Stored items
[Start of section]

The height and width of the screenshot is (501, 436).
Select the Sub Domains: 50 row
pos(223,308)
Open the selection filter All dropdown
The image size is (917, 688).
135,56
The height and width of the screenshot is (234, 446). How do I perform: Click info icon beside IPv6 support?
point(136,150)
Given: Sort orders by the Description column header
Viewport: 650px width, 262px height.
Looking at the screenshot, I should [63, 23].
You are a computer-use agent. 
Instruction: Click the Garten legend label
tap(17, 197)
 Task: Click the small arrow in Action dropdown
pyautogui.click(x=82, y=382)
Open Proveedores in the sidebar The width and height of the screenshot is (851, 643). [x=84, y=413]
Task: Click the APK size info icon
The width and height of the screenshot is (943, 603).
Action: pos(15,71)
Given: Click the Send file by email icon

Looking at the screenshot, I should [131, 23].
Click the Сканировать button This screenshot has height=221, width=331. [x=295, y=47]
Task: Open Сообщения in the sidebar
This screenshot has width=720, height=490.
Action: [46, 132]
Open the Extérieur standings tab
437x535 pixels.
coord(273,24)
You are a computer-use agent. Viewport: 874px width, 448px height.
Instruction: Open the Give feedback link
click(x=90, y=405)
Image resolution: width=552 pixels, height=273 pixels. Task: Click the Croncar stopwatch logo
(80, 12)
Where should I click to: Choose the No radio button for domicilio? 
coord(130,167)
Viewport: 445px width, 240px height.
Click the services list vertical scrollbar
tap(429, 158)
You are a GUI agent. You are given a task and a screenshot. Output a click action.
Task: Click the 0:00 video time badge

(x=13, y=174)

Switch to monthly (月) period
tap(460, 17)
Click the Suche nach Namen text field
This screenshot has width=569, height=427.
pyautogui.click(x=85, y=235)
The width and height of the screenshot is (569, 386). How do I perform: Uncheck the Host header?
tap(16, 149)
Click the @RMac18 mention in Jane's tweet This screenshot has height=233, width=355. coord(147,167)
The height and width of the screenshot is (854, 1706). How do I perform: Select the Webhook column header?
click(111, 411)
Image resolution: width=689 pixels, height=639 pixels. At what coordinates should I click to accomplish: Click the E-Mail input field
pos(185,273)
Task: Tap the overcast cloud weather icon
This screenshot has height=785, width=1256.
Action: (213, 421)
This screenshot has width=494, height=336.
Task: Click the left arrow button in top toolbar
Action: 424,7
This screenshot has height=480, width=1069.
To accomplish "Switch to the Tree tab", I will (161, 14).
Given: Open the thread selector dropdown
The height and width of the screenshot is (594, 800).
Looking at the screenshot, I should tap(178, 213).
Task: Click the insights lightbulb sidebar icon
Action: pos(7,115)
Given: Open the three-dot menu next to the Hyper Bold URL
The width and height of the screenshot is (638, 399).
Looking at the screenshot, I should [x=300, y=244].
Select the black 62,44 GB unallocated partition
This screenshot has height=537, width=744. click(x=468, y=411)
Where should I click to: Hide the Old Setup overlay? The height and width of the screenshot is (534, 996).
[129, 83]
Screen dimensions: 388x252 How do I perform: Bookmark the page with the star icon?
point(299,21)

[End of section]

- [EXERCISE REQUIREMENTS]
Find out how many lines in the data above hold the word "agent". Write only the number.

- [RESPONSE TO THIS EXERCISE]
3